***** Records

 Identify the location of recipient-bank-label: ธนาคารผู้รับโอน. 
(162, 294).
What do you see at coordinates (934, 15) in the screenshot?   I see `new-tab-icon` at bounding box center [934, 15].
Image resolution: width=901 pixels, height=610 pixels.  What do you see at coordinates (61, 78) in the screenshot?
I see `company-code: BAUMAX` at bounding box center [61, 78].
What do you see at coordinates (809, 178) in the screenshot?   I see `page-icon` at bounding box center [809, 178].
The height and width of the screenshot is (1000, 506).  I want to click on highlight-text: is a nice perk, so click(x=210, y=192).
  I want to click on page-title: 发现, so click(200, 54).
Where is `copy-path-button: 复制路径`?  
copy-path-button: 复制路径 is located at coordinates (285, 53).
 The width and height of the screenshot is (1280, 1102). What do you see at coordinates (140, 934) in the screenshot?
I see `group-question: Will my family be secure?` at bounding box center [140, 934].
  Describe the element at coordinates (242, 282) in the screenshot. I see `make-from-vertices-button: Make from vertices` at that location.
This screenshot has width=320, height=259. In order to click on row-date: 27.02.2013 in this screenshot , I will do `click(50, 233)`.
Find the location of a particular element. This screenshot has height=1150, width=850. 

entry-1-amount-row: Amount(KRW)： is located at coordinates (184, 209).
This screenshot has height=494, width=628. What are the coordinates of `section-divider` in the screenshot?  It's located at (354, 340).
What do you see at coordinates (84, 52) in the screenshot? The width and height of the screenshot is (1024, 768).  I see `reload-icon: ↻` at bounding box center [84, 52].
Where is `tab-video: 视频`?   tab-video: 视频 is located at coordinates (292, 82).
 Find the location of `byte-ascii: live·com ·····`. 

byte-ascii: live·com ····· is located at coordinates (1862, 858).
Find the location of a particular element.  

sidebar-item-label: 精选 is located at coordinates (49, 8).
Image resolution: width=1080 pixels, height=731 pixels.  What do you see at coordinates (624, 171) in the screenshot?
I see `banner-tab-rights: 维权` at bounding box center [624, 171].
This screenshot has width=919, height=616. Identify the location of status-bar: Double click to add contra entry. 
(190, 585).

**********

Instructions for the task: Work out how many lines of the items above contain the word "Identify", with case counting. Reply with the number alone.

Completed exercise: 2